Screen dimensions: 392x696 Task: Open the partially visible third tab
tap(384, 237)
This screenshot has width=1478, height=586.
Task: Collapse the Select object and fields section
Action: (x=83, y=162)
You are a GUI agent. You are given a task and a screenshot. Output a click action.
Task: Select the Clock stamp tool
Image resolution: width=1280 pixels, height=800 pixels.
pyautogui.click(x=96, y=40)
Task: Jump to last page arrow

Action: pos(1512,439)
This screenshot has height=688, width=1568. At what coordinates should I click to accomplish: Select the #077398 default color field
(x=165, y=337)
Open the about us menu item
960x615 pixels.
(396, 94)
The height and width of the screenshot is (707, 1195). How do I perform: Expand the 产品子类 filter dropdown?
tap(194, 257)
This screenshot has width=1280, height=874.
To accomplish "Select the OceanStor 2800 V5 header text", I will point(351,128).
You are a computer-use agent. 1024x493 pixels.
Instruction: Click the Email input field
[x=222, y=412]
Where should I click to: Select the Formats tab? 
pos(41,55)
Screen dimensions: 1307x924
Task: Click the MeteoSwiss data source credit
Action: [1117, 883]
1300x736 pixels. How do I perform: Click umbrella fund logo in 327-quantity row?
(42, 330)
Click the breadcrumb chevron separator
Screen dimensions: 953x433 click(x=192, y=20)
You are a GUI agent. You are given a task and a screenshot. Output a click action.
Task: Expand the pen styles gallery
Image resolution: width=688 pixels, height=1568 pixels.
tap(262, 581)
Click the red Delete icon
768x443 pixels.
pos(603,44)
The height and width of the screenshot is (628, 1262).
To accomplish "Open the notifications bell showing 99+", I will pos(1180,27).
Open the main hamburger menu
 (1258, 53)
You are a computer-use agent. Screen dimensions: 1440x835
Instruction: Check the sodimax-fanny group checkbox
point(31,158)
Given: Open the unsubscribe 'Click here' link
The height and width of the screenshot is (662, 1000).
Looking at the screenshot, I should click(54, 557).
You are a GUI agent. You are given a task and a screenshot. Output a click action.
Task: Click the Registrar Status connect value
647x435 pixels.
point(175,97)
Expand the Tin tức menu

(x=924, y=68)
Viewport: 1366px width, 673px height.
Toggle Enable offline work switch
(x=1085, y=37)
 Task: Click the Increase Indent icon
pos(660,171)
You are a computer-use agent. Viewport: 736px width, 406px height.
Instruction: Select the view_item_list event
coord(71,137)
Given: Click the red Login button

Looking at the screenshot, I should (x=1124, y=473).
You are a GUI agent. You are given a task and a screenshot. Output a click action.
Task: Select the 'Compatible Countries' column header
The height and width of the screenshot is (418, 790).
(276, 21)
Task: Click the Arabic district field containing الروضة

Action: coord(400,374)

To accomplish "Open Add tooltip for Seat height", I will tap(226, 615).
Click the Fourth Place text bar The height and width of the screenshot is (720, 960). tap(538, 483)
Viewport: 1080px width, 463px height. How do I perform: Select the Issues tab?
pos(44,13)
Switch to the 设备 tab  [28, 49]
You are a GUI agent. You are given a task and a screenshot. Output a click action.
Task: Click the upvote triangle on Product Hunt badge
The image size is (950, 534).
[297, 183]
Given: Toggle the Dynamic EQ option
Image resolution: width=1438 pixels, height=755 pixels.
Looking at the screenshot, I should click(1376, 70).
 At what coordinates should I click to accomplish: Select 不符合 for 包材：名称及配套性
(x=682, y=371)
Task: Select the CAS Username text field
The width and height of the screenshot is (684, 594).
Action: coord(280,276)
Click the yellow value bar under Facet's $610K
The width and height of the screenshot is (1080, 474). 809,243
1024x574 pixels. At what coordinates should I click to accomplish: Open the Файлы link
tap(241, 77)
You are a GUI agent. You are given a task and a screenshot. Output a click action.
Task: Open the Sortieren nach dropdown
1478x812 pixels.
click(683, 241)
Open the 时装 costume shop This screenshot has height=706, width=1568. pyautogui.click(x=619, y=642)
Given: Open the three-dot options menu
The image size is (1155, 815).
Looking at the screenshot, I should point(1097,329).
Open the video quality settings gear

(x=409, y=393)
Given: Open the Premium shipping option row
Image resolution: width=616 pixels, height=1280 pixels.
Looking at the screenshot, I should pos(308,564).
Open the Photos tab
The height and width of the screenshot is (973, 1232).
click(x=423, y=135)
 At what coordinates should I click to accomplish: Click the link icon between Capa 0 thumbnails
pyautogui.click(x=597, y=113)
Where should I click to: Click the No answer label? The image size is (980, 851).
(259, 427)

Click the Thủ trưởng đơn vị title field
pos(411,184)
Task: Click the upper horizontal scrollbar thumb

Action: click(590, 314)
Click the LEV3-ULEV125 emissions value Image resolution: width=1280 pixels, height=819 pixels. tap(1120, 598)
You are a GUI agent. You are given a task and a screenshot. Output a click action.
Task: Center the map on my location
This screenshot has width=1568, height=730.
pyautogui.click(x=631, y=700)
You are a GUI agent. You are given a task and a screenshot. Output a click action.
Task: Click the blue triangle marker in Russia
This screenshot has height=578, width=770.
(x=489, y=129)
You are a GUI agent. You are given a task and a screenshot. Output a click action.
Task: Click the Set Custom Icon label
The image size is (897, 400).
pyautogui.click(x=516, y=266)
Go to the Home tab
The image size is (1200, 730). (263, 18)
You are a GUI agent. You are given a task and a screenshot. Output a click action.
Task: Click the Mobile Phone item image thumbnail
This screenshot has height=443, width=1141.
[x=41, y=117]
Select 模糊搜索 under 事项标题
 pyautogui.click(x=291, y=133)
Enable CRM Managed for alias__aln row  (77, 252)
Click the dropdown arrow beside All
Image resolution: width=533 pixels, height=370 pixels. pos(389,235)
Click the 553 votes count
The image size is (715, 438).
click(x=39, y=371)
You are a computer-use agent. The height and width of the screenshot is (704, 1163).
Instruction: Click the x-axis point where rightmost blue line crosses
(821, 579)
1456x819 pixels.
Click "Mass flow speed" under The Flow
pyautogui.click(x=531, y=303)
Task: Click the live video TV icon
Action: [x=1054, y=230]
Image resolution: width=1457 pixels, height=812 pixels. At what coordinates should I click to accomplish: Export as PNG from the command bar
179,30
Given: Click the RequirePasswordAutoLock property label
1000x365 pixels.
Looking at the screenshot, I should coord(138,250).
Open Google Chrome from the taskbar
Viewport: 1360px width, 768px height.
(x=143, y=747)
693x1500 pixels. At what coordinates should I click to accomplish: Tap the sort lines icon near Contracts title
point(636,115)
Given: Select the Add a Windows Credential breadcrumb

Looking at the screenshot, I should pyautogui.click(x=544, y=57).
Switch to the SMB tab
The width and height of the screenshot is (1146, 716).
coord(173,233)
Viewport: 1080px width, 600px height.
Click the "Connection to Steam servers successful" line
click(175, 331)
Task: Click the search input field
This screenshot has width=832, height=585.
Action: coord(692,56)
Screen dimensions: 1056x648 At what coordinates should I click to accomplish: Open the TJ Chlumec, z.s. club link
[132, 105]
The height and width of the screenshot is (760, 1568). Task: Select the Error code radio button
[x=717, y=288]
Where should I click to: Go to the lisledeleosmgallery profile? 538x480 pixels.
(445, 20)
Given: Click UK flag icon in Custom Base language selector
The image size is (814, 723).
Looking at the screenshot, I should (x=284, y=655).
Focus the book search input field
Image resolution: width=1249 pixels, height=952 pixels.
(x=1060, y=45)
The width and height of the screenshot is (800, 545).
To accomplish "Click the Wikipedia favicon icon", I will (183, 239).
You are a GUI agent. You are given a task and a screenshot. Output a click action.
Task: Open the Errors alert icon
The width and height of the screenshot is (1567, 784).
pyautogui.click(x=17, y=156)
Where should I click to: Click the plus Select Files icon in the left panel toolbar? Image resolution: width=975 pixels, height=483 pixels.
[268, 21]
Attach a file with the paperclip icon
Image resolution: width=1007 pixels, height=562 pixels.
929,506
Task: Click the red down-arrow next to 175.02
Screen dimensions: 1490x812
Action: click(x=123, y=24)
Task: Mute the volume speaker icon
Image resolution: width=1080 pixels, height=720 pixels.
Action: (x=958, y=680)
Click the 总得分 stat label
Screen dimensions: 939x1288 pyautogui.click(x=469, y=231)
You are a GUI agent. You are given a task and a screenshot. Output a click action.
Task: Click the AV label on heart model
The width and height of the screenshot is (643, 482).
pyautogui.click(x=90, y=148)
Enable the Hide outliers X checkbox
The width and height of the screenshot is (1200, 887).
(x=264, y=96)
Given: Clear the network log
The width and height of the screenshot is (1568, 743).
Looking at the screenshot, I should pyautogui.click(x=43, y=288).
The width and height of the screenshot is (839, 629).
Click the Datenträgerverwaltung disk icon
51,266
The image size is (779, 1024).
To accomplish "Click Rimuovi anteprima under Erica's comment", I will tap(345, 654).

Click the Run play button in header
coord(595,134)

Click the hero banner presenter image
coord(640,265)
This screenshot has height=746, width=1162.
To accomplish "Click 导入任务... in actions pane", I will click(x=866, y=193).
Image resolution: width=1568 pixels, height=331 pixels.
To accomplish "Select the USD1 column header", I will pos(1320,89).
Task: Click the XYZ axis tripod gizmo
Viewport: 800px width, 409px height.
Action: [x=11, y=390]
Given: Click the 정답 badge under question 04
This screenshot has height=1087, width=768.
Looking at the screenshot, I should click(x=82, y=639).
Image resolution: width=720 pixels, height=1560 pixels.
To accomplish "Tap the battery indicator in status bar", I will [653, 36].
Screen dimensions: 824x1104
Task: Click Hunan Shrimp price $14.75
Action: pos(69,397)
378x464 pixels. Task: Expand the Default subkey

* **Exercise brief**
Reproduce each line from the data that has "column" in it.

* **Written response**
Task: Select the 'Compatible Countries' column header
To accomplish "Select the USD1 column header", I will pos(1320,89).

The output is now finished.